When it comes to your marketing efforts, you want to reach the right people, at the right time, with the right messages. In order to do this, you need to know who you’re talking to and where they are in the buyer journey.
The Fight for Attention
Today, there is more noise than ever, thanks to massive amounts of content created every day and more and more brands competing for attention. If you want to reach your audience, you have to make sure your content is relevant to them. Relevancy requires more than just creating content that you think would appeal to your target audience. Your content has to also be aligned to where a person is in the buyer journey. Even though some messages may be relevant to a type of audience, if the person is not in a time and place where it would be relevant to them, then it’s useless.
How Do You Know If It’s Relevant?
Your personas plus behavioral data and data about website and other marketing activity should guide your understanding of what messages are relevant to your audience and at what time. This requires knowing more than just basic demographics. It’s helpful to know more about the context of your audience’s life:
· What does a typical day-in-the-life look like?
· When do they look for information?
· What kind of information are they looking for?
· Where do they go for information?
· How often do they go to those channels?
· What steps do they take during the buying process?
· How long does it take them to go from awareness to action?
Understanding the answers to these questions can help you determine what kind of messages to create, where to distribute them, and at what times.
Why All Personas Are Not Alike
Taking the time to develop comprehensive personas will help you determine your audience’s needs, wants, frustrations, pain points, etc., but it doesn’t mean your work is finished. Even if you have identified a particular persona, this doesn’t necessarily mean everyone in this group experiences the same things at the same times. This is where the buyer journey comes into play.
You need to have content created for each persona and for different steps of the buyer journey. For example, you may have a cycling company that sells bikes, shoes, and other cycling gear. You may have identified the “weekend enthusiast” as a persona. You know this person tends to bike mostly on the weekends, is dedicated to the sport but not ultra-competitive, bikes for health and social reasons, and tends to be between 35-54. For some within this audience group, an in-depth article about how to buy the right bicycle will be helpful. However, what about the person within this persona group that just bought a bicycle? This will not be relevant to them at all.
Marketing to People After the Purchase
This doesn’t mean marketing to people who have already purchased is a waste. It’s important to consider how often people buy so you don’t bombard people with the message to buy when they’re clearly not going to purchase. However, it’s likely there is other relevant messaging for them. You may want to consider these questions when creating content for people post-purchase:
- What info is helpful right after purchasing, to get started?

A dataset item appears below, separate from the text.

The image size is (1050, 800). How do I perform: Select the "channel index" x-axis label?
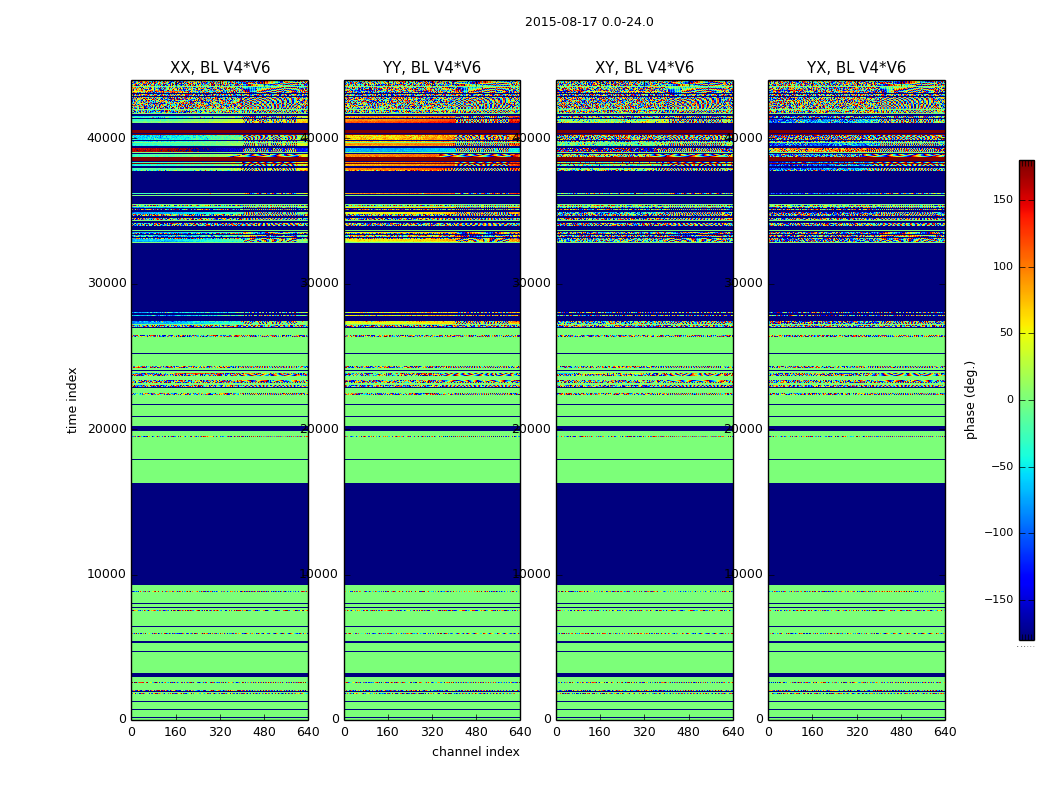(475, 752)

- How can they get the most out of their purchase?
- What complementary products and/or services might they need?
- How can you solicit user reviews?
- How can you encourage people to share their positive experiences online on social media and in forums?
Later on, you may want to consider creating content to inform people about how to know when it’s time to buy again.
Marketing to People Before the Purchase
You’ll want to create content for the person who is unfamiliar with your brand, or may be familiar but not sure which bikes are going to be part of their decision set. Determine what information is needed to convince someone your brand of bicycles is worthy of being part of their decision set. First, you need to make sure they’re aware of your brand. Determine what background knowledge is needed for a person to make a decision. Then, you need to provide proof points to support why your brand is the best offering. Remember to carefully consider your personas when determining which proof points will be salient. You can use several pieces of content to build the case for why your product is valuable and why it’s better than competitor products.
How Much Should You Push Product?
This depends on your brand, your personas, the context, and where the person is in the buyer journey. In short, it’s highly dependent on a variety of factors, which further highlights how important it is to know your audience and to tailor your message accordingly. In many instances for B2B products, prospects are looking to gather information to aid their decision-making process and aren’t ready to have a sales pitch pushed on them. When it consumes to B2C retail brands, there tends to be a lot more flexibility in terms of how early and how much you can push your product. There are some retail brands that focus on pushing the brand in nearly every communication, such as Brandy Melville, while others, such as Patagonia and REI, take more of a lifestyle approach. Aligning with your brand strategy, as well as testing to see what works and what doesn’t work can help you find your brand’s sweet spot.